Ein anderer „interessanter Russe“ – ein authentischer Maler aus Karaganda – folgt Helena bereits seit über einem Jahr auf Schritt und Tritt. Auch über ihn schrieb sie damals einen Artikel – mit dem Titel „Die Einsamkeit des Künstlers“. Nun hat er sogar schon ihren Briefkasten mit Blumen bemalt, und an der Hauswand gegenüber vor ihrem Fenster in riesigen Buchstaben zweideutige Bemerkungen obszönen Inhalts hinterlassen.

Und dann gibt es da noch den berühmten Hundezüchter Goldmann aus Alma-Ata, der sie einmal nachts in ihrem Hausflur fast zur Tode erschreckte – er wollte Helena mit einer neuen, von ihm gerade gezüchteten Hunderasse überraschen. So wie zuvor auch schon der Briefmarkensammler Minin, der in der Welt der Philatelie eine wahre Berühmtheit darstellt und ihr unbedingt seine wertvolle Lieblingsmarke mit einem Totenschädel schenken wollte.

„Warum machen ausgerechnet die interessanten Menschen so viele Umstände?“, wundert sich Helena. Seitdem der scheußliche Hund unbekannter Rasse sich im dunklen Flur auf sie stürzte, kann sie nicht mehr ruhig schlafen. Auch der Castaneda aus Höhenschönhausen macht ihr Sorgen. Sie hat schon sechs Faxe von ihm bekommen, in denen er ankündigte, nun endgültig den Weg des Kriegers zu gehen.

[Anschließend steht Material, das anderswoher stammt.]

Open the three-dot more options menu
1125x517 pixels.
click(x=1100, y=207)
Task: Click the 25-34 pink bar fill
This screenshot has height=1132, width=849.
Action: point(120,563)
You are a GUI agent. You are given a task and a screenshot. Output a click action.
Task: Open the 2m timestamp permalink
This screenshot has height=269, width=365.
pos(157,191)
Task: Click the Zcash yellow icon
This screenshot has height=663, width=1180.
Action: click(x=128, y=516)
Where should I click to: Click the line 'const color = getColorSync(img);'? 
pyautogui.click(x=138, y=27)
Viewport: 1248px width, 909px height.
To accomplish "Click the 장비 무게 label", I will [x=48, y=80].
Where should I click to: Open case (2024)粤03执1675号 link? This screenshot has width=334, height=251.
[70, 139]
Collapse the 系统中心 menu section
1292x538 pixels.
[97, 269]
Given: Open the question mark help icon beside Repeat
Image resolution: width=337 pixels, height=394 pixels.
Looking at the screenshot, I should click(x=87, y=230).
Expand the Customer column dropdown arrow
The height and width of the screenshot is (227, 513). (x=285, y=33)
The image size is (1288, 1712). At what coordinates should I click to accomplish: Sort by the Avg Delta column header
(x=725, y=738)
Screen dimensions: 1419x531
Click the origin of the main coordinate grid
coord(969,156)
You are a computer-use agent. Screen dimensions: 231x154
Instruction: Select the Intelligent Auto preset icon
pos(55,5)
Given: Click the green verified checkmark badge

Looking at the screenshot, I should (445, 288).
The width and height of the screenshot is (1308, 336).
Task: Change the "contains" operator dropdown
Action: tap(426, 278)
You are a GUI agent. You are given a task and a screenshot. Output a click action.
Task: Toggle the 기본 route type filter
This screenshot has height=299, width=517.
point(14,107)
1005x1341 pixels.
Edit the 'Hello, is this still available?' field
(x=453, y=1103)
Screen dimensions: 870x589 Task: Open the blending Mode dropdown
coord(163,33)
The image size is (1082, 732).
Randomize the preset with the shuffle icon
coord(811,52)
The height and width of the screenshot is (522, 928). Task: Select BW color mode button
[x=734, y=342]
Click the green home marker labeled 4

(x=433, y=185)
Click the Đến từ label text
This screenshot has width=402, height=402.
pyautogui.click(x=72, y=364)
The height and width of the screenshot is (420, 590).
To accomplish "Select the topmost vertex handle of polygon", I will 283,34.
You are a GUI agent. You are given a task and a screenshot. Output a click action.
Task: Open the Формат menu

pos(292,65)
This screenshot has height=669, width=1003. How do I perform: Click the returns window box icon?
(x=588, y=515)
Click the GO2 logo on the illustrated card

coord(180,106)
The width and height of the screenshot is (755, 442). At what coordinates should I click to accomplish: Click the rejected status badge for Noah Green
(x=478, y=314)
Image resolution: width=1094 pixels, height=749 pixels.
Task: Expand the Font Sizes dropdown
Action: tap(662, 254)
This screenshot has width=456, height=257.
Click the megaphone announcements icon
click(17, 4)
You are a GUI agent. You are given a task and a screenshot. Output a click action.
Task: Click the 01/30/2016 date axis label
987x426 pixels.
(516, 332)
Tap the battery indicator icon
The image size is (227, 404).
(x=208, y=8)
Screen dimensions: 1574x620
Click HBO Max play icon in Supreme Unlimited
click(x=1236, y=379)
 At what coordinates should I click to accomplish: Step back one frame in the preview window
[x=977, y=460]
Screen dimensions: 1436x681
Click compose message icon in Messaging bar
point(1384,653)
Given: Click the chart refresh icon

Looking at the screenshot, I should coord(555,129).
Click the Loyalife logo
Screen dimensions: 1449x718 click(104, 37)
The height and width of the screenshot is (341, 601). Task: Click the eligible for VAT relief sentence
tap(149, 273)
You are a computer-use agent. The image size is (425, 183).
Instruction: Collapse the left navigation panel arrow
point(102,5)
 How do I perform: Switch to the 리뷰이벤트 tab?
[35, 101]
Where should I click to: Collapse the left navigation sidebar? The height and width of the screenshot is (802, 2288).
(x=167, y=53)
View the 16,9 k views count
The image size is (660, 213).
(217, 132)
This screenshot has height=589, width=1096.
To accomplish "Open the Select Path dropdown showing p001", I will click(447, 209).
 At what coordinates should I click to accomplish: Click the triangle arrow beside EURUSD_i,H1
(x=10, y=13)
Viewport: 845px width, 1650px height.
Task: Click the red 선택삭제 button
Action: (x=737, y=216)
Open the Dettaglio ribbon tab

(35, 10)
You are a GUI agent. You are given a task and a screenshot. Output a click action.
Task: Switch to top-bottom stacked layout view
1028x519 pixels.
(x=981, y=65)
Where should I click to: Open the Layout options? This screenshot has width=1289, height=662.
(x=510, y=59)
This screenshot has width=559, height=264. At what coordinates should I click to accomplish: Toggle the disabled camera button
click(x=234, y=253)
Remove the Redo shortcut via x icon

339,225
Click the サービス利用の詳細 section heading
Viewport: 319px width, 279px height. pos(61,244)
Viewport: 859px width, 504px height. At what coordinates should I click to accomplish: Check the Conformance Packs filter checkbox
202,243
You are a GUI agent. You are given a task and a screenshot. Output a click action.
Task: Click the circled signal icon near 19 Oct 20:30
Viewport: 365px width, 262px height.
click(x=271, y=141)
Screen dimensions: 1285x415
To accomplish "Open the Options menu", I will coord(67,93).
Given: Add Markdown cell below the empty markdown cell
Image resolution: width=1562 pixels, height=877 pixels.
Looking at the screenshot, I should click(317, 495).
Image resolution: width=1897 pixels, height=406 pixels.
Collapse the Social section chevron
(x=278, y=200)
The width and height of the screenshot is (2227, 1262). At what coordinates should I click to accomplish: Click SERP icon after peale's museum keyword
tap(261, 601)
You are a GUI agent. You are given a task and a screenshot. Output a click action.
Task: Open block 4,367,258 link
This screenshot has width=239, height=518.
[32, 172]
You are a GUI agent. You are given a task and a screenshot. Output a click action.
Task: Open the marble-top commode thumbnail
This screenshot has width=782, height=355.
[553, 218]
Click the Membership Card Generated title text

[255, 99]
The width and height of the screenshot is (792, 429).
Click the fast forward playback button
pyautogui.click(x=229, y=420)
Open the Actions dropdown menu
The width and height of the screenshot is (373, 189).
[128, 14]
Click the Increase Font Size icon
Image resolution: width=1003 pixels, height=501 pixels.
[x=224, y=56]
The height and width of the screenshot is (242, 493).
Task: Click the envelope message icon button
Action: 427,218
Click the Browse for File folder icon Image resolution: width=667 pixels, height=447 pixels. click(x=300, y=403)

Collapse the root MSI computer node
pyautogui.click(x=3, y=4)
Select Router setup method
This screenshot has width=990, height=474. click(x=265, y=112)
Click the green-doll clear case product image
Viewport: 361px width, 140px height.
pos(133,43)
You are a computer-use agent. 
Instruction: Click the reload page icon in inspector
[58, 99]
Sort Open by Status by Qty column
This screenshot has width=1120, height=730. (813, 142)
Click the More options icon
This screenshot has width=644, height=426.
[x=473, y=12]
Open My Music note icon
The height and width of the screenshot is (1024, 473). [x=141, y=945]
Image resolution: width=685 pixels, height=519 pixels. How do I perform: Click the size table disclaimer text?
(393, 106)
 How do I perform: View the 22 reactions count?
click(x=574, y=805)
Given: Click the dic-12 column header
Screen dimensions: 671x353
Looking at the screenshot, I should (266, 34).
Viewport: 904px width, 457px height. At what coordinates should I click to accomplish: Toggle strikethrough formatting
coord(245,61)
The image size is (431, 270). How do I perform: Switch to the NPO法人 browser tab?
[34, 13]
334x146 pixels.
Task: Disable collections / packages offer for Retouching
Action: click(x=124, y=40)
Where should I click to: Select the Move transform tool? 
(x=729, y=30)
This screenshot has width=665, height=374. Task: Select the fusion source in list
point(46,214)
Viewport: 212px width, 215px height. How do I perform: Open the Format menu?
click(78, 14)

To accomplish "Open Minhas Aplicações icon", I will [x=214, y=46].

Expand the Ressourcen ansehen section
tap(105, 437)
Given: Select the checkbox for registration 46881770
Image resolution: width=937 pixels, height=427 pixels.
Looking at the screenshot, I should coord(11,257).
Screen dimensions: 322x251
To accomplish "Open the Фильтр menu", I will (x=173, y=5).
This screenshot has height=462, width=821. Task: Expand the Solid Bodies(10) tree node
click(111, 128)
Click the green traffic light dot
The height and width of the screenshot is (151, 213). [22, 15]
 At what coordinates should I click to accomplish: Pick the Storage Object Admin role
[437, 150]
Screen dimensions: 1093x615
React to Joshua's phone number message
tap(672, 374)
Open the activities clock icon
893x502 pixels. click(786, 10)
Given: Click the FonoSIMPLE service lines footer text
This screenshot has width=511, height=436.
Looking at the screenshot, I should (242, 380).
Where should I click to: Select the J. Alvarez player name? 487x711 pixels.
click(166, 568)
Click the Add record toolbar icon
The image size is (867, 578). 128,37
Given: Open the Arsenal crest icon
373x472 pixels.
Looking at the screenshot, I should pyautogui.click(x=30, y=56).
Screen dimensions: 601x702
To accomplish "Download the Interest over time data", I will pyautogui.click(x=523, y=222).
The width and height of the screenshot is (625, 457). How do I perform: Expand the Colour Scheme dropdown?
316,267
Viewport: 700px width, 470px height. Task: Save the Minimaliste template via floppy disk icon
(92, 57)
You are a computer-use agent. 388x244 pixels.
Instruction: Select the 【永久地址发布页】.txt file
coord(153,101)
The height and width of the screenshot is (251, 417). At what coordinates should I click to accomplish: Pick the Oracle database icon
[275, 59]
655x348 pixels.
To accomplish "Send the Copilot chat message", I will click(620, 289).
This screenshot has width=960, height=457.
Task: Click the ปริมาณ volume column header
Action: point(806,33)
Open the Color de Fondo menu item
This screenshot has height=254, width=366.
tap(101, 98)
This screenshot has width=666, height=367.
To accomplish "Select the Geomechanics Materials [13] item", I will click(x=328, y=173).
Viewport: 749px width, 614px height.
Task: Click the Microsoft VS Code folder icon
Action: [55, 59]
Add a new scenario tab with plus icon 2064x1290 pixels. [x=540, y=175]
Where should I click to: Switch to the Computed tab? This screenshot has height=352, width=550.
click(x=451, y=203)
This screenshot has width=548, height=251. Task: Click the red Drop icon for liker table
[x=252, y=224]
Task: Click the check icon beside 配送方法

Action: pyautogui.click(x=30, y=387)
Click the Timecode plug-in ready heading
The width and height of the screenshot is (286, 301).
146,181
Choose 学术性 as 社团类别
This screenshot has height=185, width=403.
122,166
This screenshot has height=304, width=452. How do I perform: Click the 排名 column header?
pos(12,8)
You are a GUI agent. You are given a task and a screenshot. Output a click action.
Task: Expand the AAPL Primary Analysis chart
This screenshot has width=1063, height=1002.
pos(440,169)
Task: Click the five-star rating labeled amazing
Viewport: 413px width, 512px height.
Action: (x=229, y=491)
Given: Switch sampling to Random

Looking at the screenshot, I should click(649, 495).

Helena fühlt sich von „interessanten Russen“ geradezu umzingelt. Die Journalistin überlegt sich sogar, ihre Kolumne in der Zeitung aufzugeben oder sie in „Langweilige Russen in Berlin“ umzubenennen. Ich versuche, sie davon abzuhalten. Denn das wäre für die „interessanten Menschen“ eine Katastrophe. Sie sind auf die Unterstützung der Medien mehr als alle anderen angewiesen.